Le Conseil avait demandé au gouvernement du Québec de la prévisibilité, ce qu’il a obtenu. Les gyms n’ouvriront que le 14 février.

« On est très heureux. Ça va nous donner deux semaines pour tout remettre en place et recommencer le service. »

— Gabriel Hardy, propriétaire du gymnase Le Chalet, à Québec

Lors de la fermeture du 20 décembre dernier, les propriétaires avaient été avisés quelques heures à l’avance seulement. « La conférence avait eu lieu à 13 h l’après-midi et on nous annonçait qu’on fermait à 17 h le soir même. C’était vraiment inattendu », se remémore Georges Valade, propriétaire du Gym du Plateau et du Gym St-Henri.

Les spas se réjouissent eux aussi

L’Association québécoise des spas (AQS) se réjouit aussi de cette réouverture. « C’est un grand soulagement. Nous sommes très contents d’avoir enfin une date de réouverture », dit la présidente et directrice générale de l’Association québécoise des spas, Véronyque Tremblay.

« On peut commencer à rappeler nos employés et notre personnel. Je pense que l’ensemble des propriétaires des établissements de spa sont bien contents de cette nouvelle. »

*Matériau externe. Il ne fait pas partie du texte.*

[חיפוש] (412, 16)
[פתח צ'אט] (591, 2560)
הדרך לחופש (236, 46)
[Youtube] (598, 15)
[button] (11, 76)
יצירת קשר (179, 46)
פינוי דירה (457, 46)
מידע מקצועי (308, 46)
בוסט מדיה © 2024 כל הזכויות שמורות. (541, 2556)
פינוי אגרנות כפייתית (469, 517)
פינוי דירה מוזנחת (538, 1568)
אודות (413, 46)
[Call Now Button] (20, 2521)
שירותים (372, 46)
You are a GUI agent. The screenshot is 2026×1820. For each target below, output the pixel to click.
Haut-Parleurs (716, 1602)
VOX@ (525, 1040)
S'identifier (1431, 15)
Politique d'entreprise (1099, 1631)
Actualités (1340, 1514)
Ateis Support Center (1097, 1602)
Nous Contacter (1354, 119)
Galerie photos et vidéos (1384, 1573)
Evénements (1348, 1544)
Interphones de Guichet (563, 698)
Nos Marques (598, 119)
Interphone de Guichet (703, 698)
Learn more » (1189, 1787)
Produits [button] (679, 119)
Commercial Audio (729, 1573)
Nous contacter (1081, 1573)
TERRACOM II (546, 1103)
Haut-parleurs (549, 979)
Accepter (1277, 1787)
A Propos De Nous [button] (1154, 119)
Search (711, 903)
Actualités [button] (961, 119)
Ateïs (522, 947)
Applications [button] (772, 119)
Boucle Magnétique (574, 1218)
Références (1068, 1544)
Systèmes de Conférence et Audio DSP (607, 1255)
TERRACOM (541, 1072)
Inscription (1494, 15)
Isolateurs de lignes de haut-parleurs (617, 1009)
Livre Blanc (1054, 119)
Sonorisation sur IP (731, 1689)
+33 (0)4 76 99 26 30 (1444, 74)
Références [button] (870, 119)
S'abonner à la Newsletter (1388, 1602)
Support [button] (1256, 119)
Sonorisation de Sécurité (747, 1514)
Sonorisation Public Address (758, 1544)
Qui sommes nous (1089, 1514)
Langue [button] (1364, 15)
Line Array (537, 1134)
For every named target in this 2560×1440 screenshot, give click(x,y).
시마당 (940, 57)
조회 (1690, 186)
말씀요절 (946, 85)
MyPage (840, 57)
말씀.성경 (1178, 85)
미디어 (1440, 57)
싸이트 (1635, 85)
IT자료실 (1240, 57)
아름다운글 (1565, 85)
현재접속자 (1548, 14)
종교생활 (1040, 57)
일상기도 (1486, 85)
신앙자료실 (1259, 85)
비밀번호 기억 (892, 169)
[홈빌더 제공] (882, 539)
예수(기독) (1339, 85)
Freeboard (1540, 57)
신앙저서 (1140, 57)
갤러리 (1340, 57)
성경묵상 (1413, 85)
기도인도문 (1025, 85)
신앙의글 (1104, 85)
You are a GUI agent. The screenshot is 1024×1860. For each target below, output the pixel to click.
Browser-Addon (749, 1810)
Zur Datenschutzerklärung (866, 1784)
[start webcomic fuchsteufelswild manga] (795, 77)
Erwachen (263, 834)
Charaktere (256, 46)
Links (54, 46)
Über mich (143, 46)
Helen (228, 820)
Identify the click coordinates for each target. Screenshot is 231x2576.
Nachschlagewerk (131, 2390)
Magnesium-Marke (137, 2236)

— Véronyque Tremblay, présidente et directrice générale de l’Association québécoise des spas

L’Association s’est dite heureuse que sa voix ait été entendue. « Depuis le début de la pandémie, on se sent toujours un peu oubliés. On est toujours parmi les premiers à être fermés et les derniers à rouvrir », indique Mme Tremblay. Mardi, elle a eu l’impression que le gouvernement avait enfin compris la nature de leurs activités.

Elle se réjouit que les établissements de spa puissent rouvrir pour la Saint-Valentin, qui représente une partie importante de la haute saison hivernale pour l’industrie. « On souhaite que les amoureux s’offrent des cartes cadeaux ou viennent visiter les spas dans les prochaines semaines », dit-elle.

Clientèle au rendez-vous ?

Malgré la fermeture des spas et des saunas, les soins personnels étaient toujours permis au sein des établissements. « Par contre, le chiffre d’affaires avait diminué de beaucoup, parce que la clientèle souhaite profiter de l’expérience complète, dont les bains à l’extérieur », indique Mme Tremblay.

Elle s’attend à ce que la clientèle soit au rendez-vous le 14 février. « Les clients étaient tellement nombreux à avoir hâte de retourner dans nos installations », dit-elle.

Les propriétaires de gym craignent toutefois que certains de leurs clients et de leurs employés ne soient pas de retour. « Il y a plusieurs entraîneurs qui ont changé d’emploi ou qui ont choisi de travailler plus d’heures pour un autre emploi », dit Mme Perrotte.

« On a des industries qui sont passablement amochées, qui ont perdu énormément d’argent, énormément de professionnels et énormément de clients dans les deux dernières années », renchérit M. Hardy. Selon lui, le défi des prochaines semaines sera de regagner la confiance de la clientèle et des professionnels.